The incident also came as the Islamic Republic regime signalled its intent to push ahead with the sham trials of those detained in relation to the ongoing protest movement and the executions of those arraigned and convicted on capital charges such as “enmity with God”.  Two such protesters, Mohsen Shekari and Majid-Reza Rahnavard, both 23 years old, were hung after so-called trials which fell well below international legal standards and anything resembling the core tenets of due process – even though the authorities in Iran had insisted that all of those convicted would have the chance to appeal against their charges and sentences.  Despite the international outcry which followed the news of these executions, senior Islamic Republic officials – notably including the chief of the judiciary in Iran, Gholam-Hossein Mohseni-Eje’i – have called upon the judges to apply more of these capital charges to the protesters brought before them and to move swiftly to carry out the death sentences upon those convicted on such grounds.Iranian human rights activists have recently stated that according to their estimates, at least 100 of the detained protesters due to be brought before the courts imminently are facing charges which carry a mandatory death sentence.

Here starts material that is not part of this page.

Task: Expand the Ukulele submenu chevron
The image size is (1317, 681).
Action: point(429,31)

The reason that CODIR has sought to highlight the murder of Dr. Aida Rostami is not because of its exceptional or standalone nature in terms of the repression doled out by the theocratic dictatorship ruling Iran- particularly when it comes to the defenceless women that tragically fall within its crosshairs.  On the contrary, the case of Dr. Rostami illustrates the sheer depths to which this regime will go  to spread fear and terror amongst the defiant people of Iran – ultimately with the aim of preserving its own survival at all costs!

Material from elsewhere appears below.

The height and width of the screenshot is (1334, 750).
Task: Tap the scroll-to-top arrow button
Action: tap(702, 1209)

CODIR repeats its unequivocal condemnation of the brutal murder of Dr. Aida Rostami and demands that its perpetrators be swiftly brought to justice.  We call upon the recently-launched independent investigation into the deteriorating human rights situation in Iran, being carried out under the auspices of the UN Human Rights Council, to add the case of Dr. Rostami to its ambit.  CODIR also joins the calls for an international campaign of pressure upon the Islamic Republic dictatorship to bring an immediate and permanent halt to the executions of those arrested merely because of their involvement with the popular protests since 16 September.  Furthermore, we repeat our demand for the release of all political prisoners and prisoners of conscience currently incarcerated in the prisons and detention centres of the regime.

The Islamic Republic authorities bear the ultimate responsibility for the fate and welfare of all those held in its custody and for its compliance with international laws and conventions to which it is a signatory.  Iran’s authorities must be left under no misunderstanding in this regard as well as sure that they will be held accountable for any transgressions.

CODIR requests that trade union affiliates consider writing to the embassy of the Islamic Republic of Iran to make clear their opposition to the repression and terror being inflicted on the long-suffering people of Iran for merely daring to voice their defiance and opposition to the cruel policies of the ruling regime.  We also kindly ask that individuals consider writing a brief letter or communication to their local MP, drawing their attention to the worsening situation inside Iran and requesting that they write to the embassy of the Islamic Republic of Iran on similar grounds – as well as use their platform in parliament to draw attention to the plight of the people of Iran – thereby bringing more pressure to bear upon the Islamic Republic authorities at this critical moment.